I emailed our Birth to Three coordinator the doctor's recommendations, and immediately received a response saying that the evaluation done at the heart center was not consistent with the one B-3 had done the month before. However, she would check into it and let me know.
Basically, it boils down to this. Outside evaluations done by therapists and doctors are always going to recommend increasing therapy. They go by the philosophy one can never have too much therapy. Birth to three looks more at the financial aspect of the therapy, however, I feel they evaluate a child using everything they know about that child, not just the skills they demonstrate during a certain evaluation. For example, at the heart center, Charlotte tested at a 6-month level (at age 8-months) for gross motor skills. This is because she cannot sit independently. It is very cut and dry. It doesn't matter that she has most of the skills required to sit, if she doesn't demonstrate independent sitting, she doesn't get the credit. Same with crawling. She doesn't crawl, true. Yet, she gets up on all fours (which is I am told is unusual for kids with low-tone at this age), scoots backwards, pivots in a circle, and pulls forward with her knees. These are all pre-crawling skills, but because she isn't crawling, no dice.
Being in the education field, I know to take the "black and white" of evaluations with a grain of salt. The evaluators are taking a 10-minute snapshot of my child and telling me what she needs. Charlotte's extra chromosome pretty much guarantees her a childhood full of different types of therapy. As a parent, I have been told I will need to push and advocate in order to get Charlotte the services she needs.
This brings me to my dilemma. What does she need?!? Right now, she is doing fantastic. I have said it before, and will say it again, Charlotte is a rockstar. I know I am biased, however I am blessed to have a huge base of friends and family in the education and therapy fields who will not hesitate to let me know if I need to take off the rose-colored glasses and get my girl some help!
I am having a hard time subscribing to the "Your child has Down syndrome, so she is not going to do....." theory. YES, my child has Down syndrome. YES, my child has low-tone. However, if my goal is to keep her life as typical as possible, I need to get past these generalizations and see Charlotte for who she is, and not look at the effect that 47th chromosome is supposed to have.

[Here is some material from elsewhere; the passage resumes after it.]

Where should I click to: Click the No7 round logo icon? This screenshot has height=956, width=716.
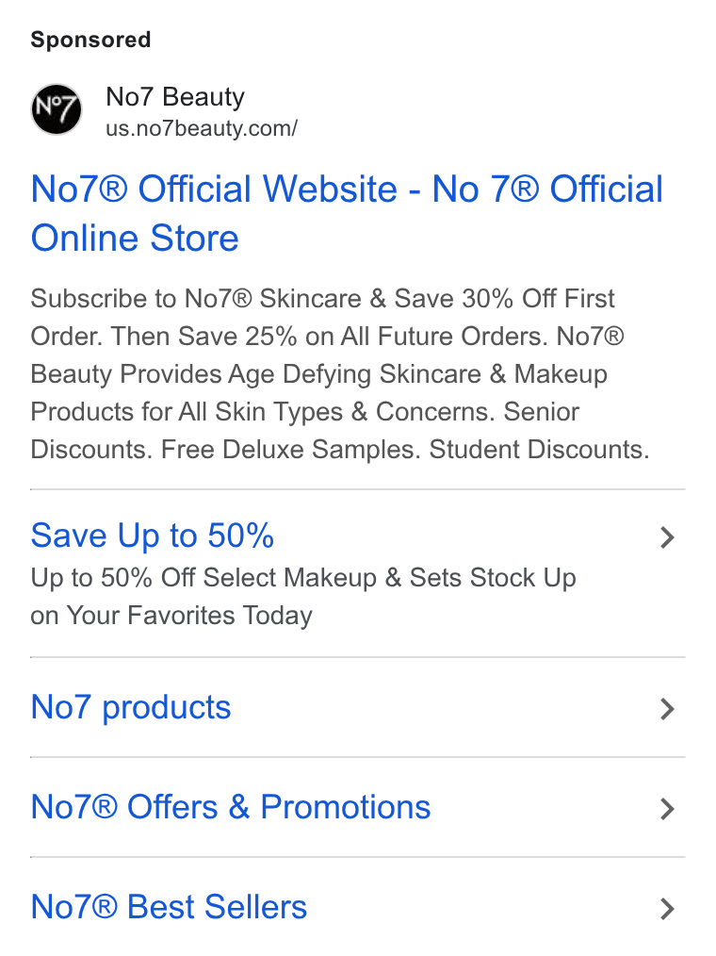click(57, 109)
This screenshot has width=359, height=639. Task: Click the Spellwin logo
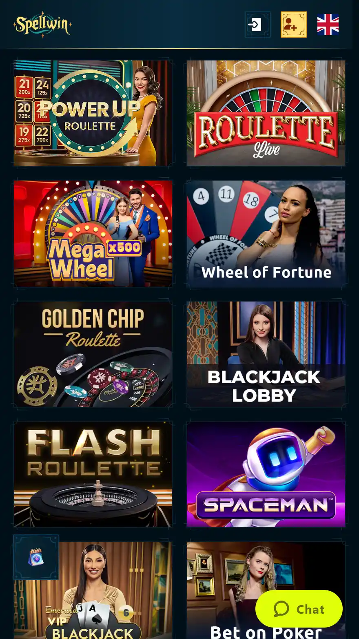click(42, 25)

Which means for now, I'm not going to push for more. After taking into consideration what the professionals tell me, I am going to go with my mommy gut on this one (and of course Mike and I have discussed this at length as well; I don't want everyone to think he doesn't get a say in this, he is a very active part of our children's lives!). The second I see Charlotte not progressing, I will be on the phone playing the therapy game. Until then, I am going to continue to let my girl impress me, all by herself.